Дарья Барышникова «Миф
о пещере» Платона |
В
седьмой книге «Государства» Платон для
наглядности изложения мыслей о
существовании души и познания вещей
излагает «миф о пещере». И здесь мы отметим
две вещи: уже в самом начале Платон говорит
об уподоблении («человеческой
природы
в отношении просвещенности и
непросвещенности
вот какому состоянию ... »), а в
непосредственно за изложением следующем «автокомментарии»
- разграничивает область, охватываемую
зрением и область умопостигаемого. И это бы
хотелось отметить особенно, потому что
Хайдеггер в своем истолковании мифа, как
нам кажется, несколько смещает фокус и
проецирует вот это «зримое» (и весь круг
понятий, проблем, с этим связываемых и из
этого выводимых) на всё пространство
рассуждения Платона.
Вот
что говорит Платон в этом «автокомментарии»:
«Это уподобление следует
применить ко всему, что было сказано ранее:
область, охватываемая зрением, подобна
тюремному жилищу, а свет от огня
уподобляется в ней мощи Солнца. Восхождение
и созерцание вещей, находящихся в вышине, —
это подъем души в область умопостигаемого.
Если ты все это допустишь, то постигнешь мою
заветную мысль — коль скоро ты стремишься
ее узнать, — а уж богу ведомо, верна ли она.
Итак, вот что мне видится: в том, что
познаваемо, идея блага — это предел, и она с
трудом различима, но стоит только ее там
различить, как отсюда напрашивается вывод,
что именно она — причина всего правильного
и прекрасного. В области видимого она
порождает свет и его владыку, а в области
умопостигаемого она сама — владычица, от
которой зависят истина и разумение, и на нее
должен взирать тот, кто хочет сознательно
действовать как в частной, так и в
общественной жизни».
Скажем дополнительно, что это разделение «зримого»

Данные об элементах и положении текста:
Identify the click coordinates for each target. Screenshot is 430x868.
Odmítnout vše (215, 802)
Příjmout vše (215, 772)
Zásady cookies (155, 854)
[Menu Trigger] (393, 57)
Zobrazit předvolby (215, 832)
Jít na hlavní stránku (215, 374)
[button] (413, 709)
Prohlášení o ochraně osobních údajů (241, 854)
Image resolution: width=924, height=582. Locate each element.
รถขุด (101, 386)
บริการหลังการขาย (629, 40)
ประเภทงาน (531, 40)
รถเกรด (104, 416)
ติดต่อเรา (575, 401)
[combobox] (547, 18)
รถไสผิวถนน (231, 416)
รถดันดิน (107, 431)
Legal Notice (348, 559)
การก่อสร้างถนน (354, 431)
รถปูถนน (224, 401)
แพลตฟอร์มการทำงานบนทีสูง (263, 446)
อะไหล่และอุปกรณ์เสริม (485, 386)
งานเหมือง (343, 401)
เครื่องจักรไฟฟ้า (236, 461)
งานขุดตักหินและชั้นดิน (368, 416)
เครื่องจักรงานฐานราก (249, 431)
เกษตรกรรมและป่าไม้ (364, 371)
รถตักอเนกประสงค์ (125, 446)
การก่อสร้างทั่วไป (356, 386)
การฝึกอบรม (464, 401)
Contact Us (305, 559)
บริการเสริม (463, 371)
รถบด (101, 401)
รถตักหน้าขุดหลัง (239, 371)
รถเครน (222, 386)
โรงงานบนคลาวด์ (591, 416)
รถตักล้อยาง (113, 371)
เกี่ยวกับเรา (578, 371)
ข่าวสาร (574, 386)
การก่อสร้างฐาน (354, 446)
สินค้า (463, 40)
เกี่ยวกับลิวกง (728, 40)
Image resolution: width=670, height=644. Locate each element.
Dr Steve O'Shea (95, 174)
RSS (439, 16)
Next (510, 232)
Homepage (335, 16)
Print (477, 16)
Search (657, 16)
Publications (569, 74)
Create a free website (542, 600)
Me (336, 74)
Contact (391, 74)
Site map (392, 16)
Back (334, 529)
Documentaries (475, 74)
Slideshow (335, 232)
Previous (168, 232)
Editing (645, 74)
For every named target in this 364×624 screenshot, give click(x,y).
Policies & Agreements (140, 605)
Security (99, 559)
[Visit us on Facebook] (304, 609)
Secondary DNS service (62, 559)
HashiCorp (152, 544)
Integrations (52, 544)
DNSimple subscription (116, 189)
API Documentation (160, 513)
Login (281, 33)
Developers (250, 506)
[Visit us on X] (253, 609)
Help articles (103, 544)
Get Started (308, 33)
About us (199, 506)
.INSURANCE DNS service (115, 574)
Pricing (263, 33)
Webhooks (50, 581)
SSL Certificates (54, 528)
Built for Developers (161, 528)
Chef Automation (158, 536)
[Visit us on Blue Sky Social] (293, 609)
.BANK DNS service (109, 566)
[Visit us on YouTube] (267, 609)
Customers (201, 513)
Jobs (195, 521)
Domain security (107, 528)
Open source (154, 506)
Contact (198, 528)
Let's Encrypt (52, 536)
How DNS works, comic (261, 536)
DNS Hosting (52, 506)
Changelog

Инструкция к заданию: Перепишите целиком текст о платоновском «мифе о пещере», ничего в нем не меняя.

Итоговый результат:
Дарья Барышникова «Миф
о пещере» Платона |
В
седьмой книге «Государства» Платон для
наглядности изложения мыслей о
существовании души и познания вещей
излагает «миф о пещере». И здесь мы отметим
две вещи: уже в самом начале Платон говорит
об уподоблении («человеческой
природы
в отношении просвещенности и
непросвещенности
вот какому состоянию ... »), а в
непосредственно за изложением следующем «автокомментарии»
- разграничивает область, охватываемую
зрением и область умопостигаемого. И это бы
хотелось отметить особенно, потому что
Хайдеггер в своем истолковании мифа, как
нам кажется, несколько смещает фокус и
проецирует вот это «зримое» (и весь круг
понятий, проблем, с этим связываемых и из
этого выводимых) на всё пространство
рассуждения Платона.
Вот
что говорит Платон в этом «автокомментарии»:
«Это уподобление следует
применить ко всему, что было сказано ранее:
область, охватываемая зрением, подобна
тюремному жилищу, а свет от огня
уподобляется в ней мощи Солнца. Восхождение
и созерцание вещей, находящихся в вышине, —
это подъем души в область умопостигаемого.
Если ты все это допустишь, то постигнешь мою
заветную мысль — коль скоро ты стремишься
ее узнать, — а уж богу ведомо, верна ли она.
Итак, вот что мне видится: в том, что
познаваемо, идея блага — это предел, и она с
трудом различима, но стоит только ее там
различить, как отсюда напрашивается вывод,
что именно она — причина всего правильного
и прекрасного. В области видимого она
порождает свет и его владыку, а в области
умопостигаемого она сама — владычица, от
которой зависят истина и разумение, и на нее
должен взирать тот, кто хочет сознательно
действовать как в частной, так и в
общественной жизни».
Скажем дополнительно, что это разделение «зримого»